Friday, June 14, 2024

Iceland Adventure Part 2: Teaching

 By Richard B. Primack

“How to live – How to get the most life as if you were to teach the young hunter how to entrap his game. How to extract its honey from the flower of the world. That is my everyday business. I am as busy as a bee about it.” Henry David Thoreau in his Journal.

From May 27-31 this year, I was a Visiting Professor at the University of Iceland teaching a short course in conservation biology for 14 students, a mix of Master’s students and recent grads now working for government conservation agencies. About half were Icelandic and the other half from elsewhere in the world.  
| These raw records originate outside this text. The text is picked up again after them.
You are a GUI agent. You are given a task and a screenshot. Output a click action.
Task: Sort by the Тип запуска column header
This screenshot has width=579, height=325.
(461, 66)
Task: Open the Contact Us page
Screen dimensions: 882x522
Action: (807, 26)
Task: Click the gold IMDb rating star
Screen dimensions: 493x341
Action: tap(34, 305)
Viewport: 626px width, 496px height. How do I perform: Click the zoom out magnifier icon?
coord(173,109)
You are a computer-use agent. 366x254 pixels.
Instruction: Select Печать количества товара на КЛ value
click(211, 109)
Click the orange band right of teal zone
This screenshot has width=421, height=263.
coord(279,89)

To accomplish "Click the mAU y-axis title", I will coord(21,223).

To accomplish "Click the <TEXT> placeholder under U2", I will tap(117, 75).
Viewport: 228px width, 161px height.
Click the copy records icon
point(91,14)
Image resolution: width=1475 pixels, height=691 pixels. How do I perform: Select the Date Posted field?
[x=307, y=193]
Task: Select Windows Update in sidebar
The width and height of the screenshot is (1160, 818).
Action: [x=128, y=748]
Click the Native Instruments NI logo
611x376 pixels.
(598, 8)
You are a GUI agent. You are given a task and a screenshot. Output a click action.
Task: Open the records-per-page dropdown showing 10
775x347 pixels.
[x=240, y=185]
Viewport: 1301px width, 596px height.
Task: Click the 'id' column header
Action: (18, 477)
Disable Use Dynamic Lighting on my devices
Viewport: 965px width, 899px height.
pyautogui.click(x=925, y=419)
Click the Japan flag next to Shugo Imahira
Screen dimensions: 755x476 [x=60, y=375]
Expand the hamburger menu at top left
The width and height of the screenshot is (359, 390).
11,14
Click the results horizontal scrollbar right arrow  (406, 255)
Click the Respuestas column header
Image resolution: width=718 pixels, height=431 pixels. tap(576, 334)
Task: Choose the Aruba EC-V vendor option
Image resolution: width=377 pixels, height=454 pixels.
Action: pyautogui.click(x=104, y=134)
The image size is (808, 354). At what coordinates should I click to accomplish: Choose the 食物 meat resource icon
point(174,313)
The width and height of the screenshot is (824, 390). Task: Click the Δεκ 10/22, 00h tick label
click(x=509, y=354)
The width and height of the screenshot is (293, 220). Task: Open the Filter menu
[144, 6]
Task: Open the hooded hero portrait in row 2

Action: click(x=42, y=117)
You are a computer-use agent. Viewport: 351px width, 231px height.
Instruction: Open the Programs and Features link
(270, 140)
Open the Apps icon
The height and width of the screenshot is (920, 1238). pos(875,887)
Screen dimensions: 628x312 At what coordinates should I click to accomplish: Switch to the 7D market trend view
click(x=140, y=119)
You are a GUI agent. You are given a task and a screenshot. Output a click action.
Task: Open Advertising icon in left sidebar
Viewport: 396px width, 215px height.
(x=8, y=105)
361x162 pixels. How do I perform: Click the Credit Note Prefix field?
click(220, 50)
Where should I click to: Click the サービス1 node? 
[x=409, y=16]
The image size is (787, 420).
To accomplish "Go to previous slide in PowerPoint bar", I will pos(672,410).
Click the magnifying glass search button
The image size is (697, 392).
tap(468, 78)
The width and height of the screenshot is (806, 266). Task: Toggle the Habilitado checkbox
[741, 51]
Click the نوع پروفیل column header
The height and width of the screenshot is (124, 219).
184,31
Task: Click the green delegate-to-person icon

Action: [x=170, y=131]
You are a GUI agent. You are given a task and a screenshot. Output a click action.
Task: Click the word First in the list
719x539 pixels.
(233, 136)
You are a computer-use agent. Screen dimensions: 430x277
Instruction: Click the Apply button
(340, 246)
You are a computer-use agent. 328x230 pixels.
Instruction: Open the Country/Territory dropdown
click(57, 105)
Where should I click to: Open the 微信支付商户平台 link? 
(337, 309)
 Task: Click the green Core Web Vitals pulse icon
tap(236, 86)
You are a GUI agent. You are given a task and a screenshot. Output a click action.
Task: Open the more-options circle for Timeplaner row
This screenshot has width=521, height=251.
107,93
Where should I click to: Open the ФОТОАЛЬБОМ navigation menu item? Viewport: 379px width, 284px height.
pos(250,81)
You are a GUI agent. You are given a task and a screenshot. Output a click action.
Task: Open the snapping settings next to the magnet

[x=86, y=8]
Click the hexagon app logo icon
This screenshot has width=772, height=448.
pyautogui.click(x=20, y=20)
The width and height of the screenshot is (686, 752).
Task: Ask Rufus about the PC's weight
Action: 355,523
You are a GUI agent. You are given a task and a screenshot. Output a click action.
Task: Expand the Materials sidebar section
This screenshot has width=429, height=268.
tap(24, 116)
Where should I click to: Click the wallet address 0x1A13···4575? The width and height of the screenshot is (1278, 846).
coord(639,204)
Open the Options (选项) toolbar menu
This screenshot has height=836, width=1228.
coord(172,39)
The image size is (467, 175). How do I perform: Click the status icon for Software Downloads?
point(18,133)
Mornings consisted of short lectures, student presentations, short guest lectures by leading Icelandic conservation biologists, and conversations about papers from the current literature. Students also attended a PhD defense on the population biology of shorebirds in Iceland.

Here are four of the guest lecturers:

Photo 1: Ingibjörg Svala Jónsdóttir carries out long term research on how climate change affects the Icelandic tundra.


Photo 2: Jose Alves described an international effort to investigate and protect migratory shorebirds.

 

Photo 3: Snæbjörn Pálsson investigates the conservation genetics and evolution of animals in Iceland. 

 

Photo 4: Brynhildur Davíðsdóttir assesses the value of Iceland’s nature and landscape.